TASK DESCRIPTION
Return every line below that contains the string "screenshot", copying each one unchanged.

---- THE DATA

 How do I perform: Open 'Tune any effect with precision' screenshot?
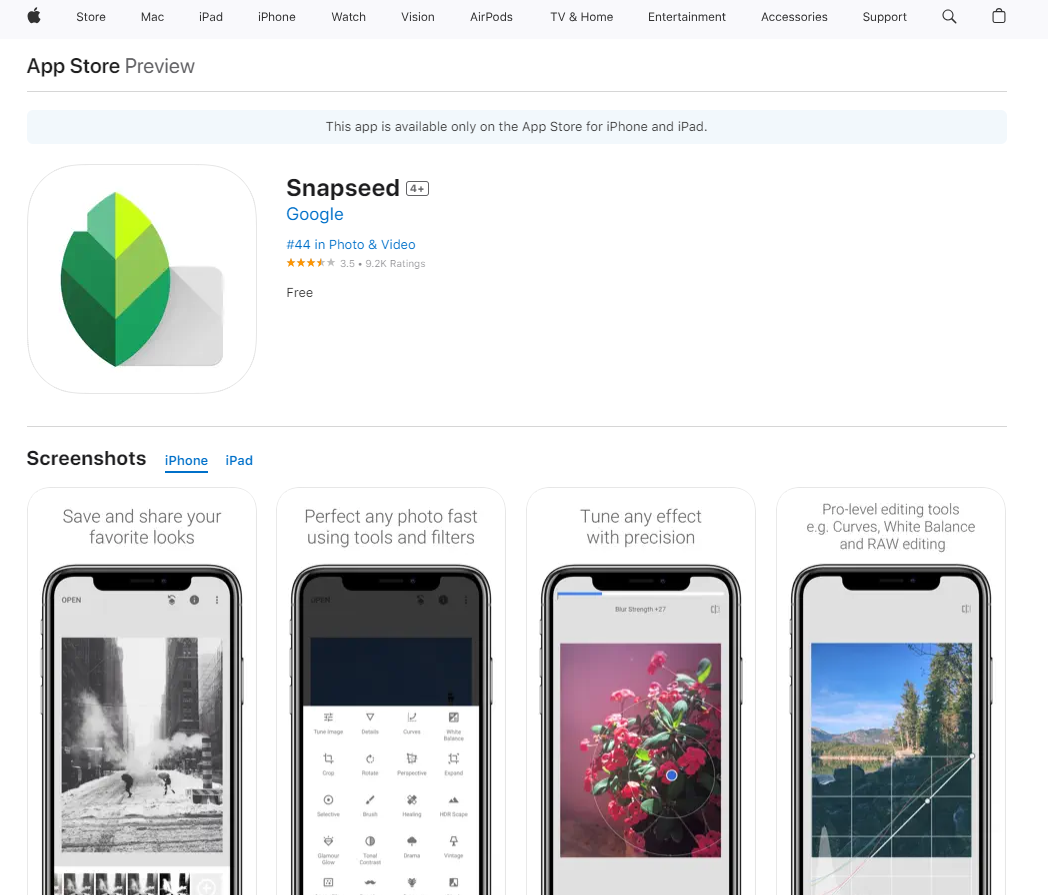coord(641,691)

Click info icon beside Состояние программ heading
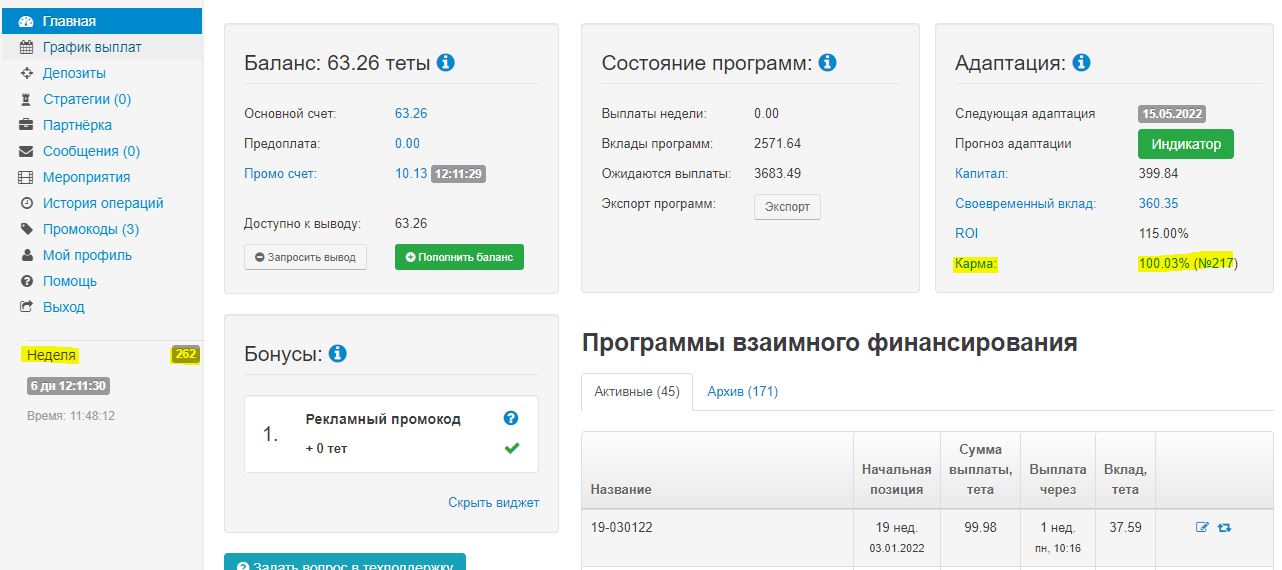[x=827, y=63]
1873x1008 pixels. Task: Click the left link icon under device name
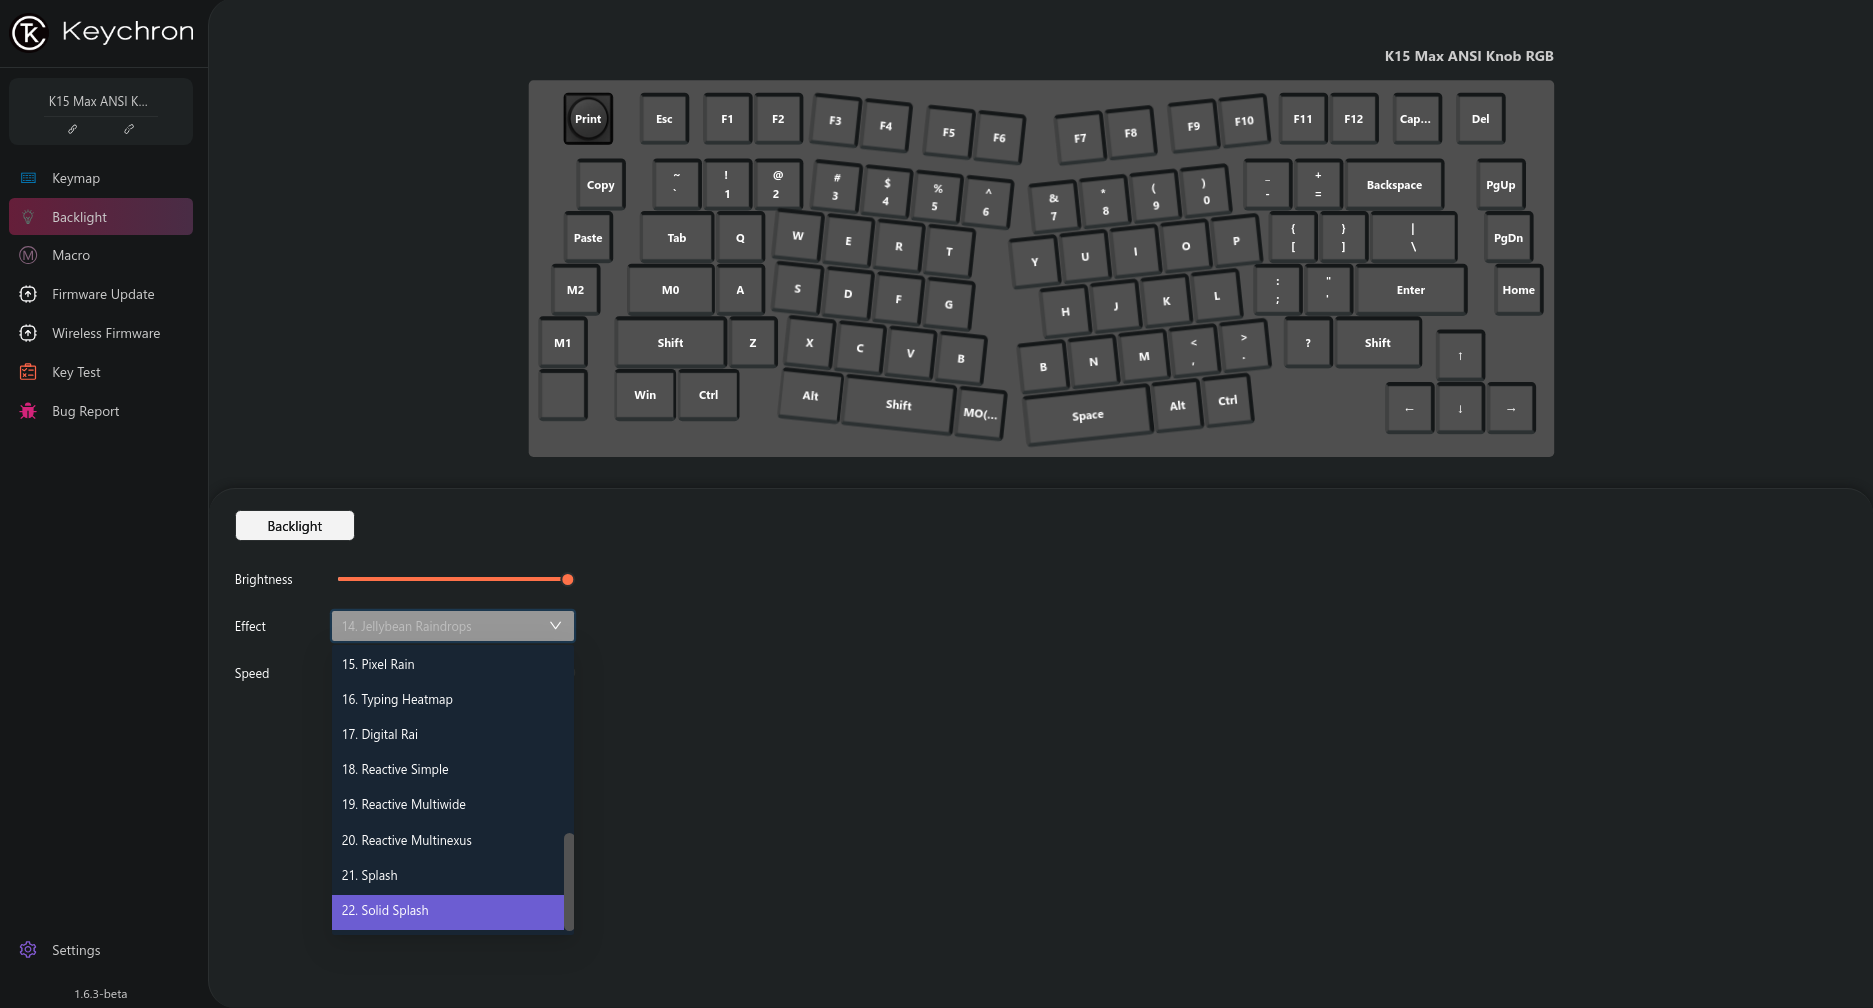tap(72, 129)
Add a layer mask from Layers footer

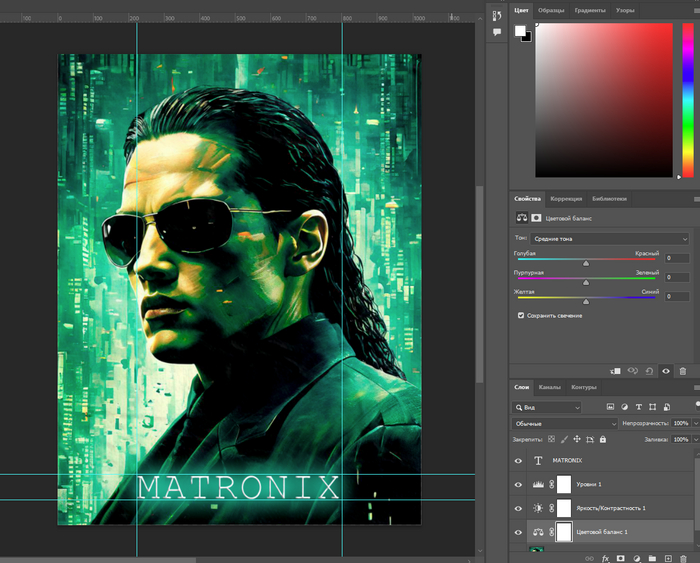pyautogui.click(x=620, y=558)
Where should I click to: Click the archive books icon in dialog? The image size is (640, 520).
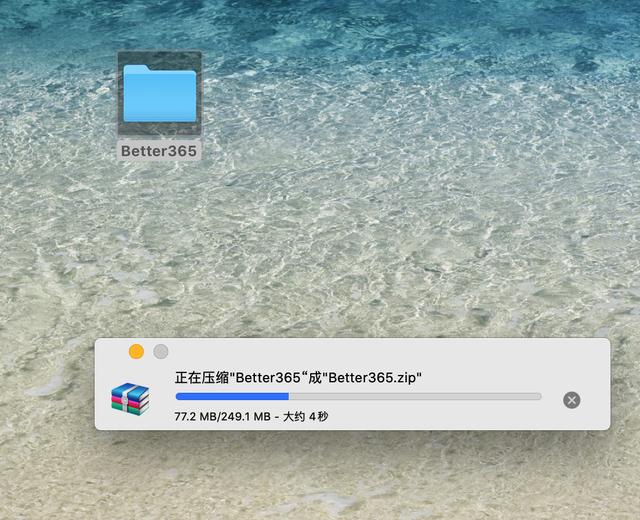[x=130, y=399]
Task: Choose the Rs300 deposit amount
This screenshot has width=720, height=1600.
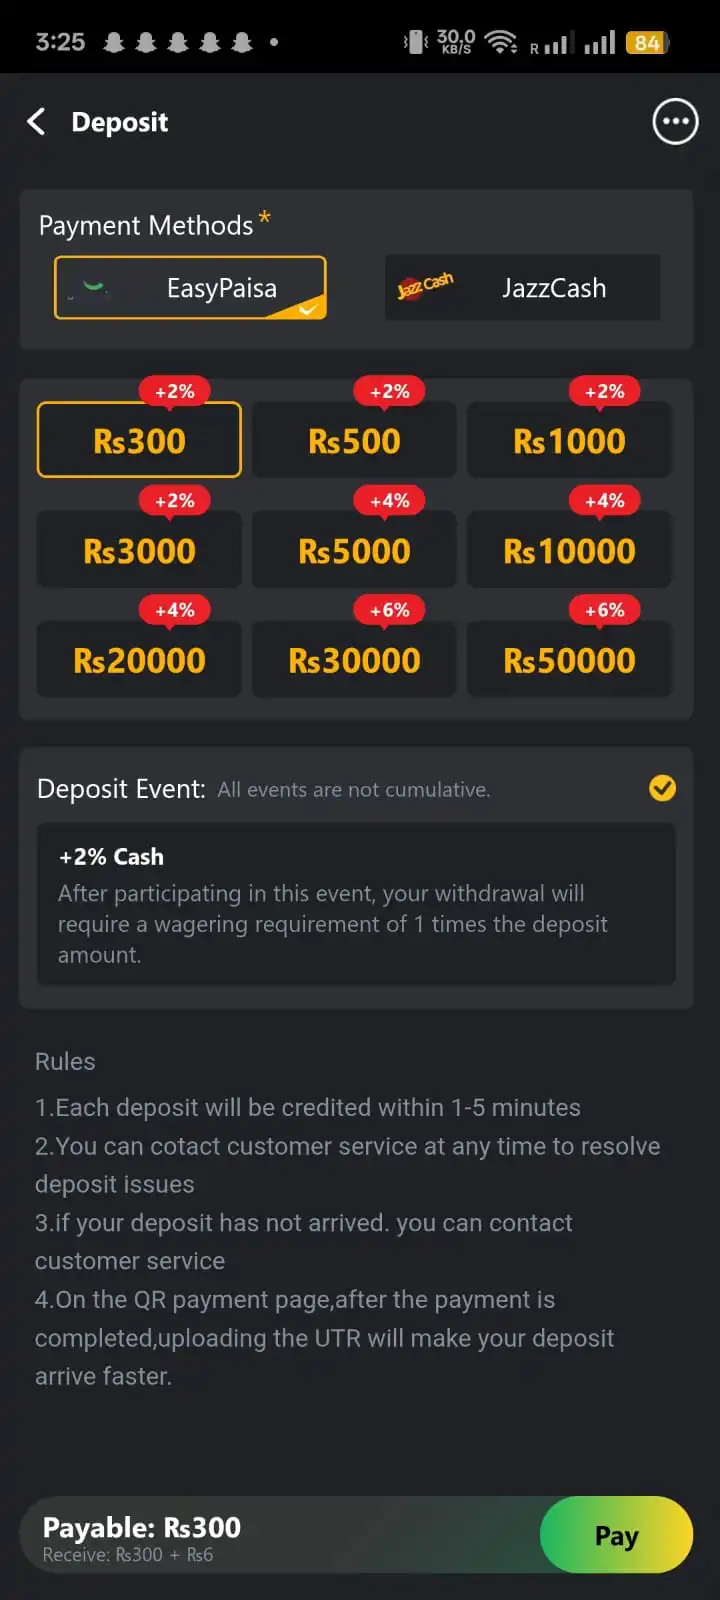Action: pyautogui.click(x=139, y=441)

--------

ANSWER TO THIS TASK
 How do I perform: Open 'Tune any effect with precision' screenshot?
This screenshot has width=720, height=1600.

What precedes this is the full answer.